Recent Releases of fugashi

fugashi - v1.3.0: M1 Wheels! Finally!

This release addresses one of the longest standing issues, #55. Many thanks to @nikitalita figuring out how to cross-compile MeCab for wheels.

There are no other changes.

- C++
Published by polm over 2 years ago

fugashi - v1.2.1: Python 3.11 Support

This release adds wheels for Python 3.11, with no other changes.

- C++
Published by polm about 3 years ago

fugashi - v1.2.0: Add nbestToNodeList, drop Python 3.6 and earlier

This release of fugashi adds one new feature: Tagger.nbestToNodeList returns the top N possible tokenizations of a string as node lists. Many thanks to @teowenshen for the implementation (#61).

This release also drops support for Python 3.6 and earlier versions. While the current source should still work with 3.5 and 3.6, wheels are not provided, and it is recommended you upgrade your Python version to one that has not reached end-of-life status. If you must use an older version, you can continue using v1.1.2.

- C++
Published by polm over 3 years ago

fugashi - v1.1.2: Python 3.10 Support, Cleaner Builds

This release adds long overdue wheels for Python 3.10. There are no changes in functionality or API.

On the backend, in addition to fixing issues with the 3.10 version number and quoting, the build process was cleaned up considerably. Many thanks to @lambdadog for the bugfixes and cleanup!

This release does not include wheels for M1 Macs - those may be working, but I've been unable to confirm it. See #55 for details or to help out.

- C++
Published by polm about 4 years ago

fugashi - v1.1.1: Bug Fixes and API Cleanup

This release has a number of stability and API improvements.

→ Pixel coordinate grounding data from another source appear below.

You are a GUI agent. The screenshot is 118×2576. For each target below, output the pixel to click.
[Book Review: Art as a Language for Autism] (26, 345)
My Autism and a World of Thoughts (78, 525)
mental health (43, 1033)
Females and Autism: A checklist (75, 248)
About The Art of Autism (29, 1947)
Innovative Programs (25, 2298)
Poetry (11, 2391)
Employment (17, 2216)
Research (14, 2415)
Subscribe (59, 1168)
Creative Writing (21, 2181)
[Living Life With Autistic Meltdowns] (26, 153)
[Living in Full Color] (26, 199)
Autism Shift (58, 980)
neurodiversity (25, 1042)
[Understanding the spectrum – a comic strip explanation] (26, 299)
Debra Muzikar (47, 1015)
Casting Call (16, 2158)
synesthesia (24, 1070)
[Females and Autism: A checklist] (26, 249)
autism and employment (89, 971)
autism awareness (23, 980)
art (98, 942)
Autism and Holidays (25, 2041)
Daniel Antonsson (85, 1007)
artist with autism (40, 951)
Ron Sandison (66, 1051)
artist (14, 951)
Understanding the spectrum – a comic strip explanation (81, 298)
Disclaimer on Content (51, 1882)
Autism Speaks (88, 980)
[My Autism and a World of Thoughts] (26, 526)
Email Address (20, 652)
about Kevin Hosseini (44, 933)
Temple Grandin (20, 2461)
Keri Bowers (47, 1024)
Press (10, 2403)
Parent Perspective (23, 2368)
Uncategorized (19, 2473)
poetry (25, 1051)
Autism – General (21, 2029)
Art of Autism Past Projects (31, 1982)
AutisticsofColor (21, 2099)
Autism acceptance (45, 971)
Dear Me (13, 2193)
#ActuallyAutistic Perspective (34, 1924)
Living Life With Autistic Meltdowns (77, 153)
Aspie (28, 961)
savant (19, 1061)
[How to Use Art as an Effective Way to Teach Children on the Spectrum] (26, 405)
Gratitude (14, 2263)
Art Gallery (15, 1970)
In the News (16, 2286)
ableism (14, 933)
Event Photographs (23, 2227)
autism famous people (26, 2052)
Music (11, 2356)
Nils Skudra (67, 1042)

  • fugashi-build-dict didn't work in its initial release, that has been fixed.
  • Calls to parseToNode no longer invalidate old node surfaces (#38)
  • Initialization errors now throw an Exception rather than printing output directly (https://github.com/explosion/spaCy/releases/tag/v3.0.7)

Note that the fix to #38 has a number of side effects that may need more extensive evaluation. In particular:

  • memory use will grow very slowly over the life of a Tagger object
  • execution speed will be a bit slower, up to around 10%

It's expected that these will both be addressed before long; despite the issues, the current fix has been deemed suitable for a release because in the vast majority of use cases it will behave more correctly than the previous release.

- C++
Published by polm over 4 years ago

fugashi - Experimental Support for Dictionary Building Added

One feature fugashi hasn't had until now is the ability to build user dictionaries. This feature can be important for improving tokenization quality in many applications. This release adds fugashi-build-dict, a wrapper for MeCab's mecab-dict-index command. You can use it like this:

fugashi-build-dict -d [system-dic-dir] -u mydic.dic input.csv

If you're familiar with MeCab's user dictionary creation process nothing has changed, so any feedback on use or any errors you encounter would be appreciated. If you're not familiar with the dictionary process, just wait a bit - a guide should be released soon.

- C++
Published by polm about 5 years ago

fugashi - fugashi v1.0.0

fugashi v1.0 has arrived. :confetti_ball:

This release does not include any major changes to the code. The main purpose of this release is to make it clear that the API has reached a point where it can remain stable moving forward. While there will surely be more patches to clean things up or add minor features, I don't have any major changes planned.

This release does include one small change: previously, __repr__ marked UNKs. This behavior is useful in some situations, but it's easier to add it to generic behavior than take it out, so I removed it. Now you can (mostly) reconstruct the input with ''.join([str(nn) for nn in nodes]).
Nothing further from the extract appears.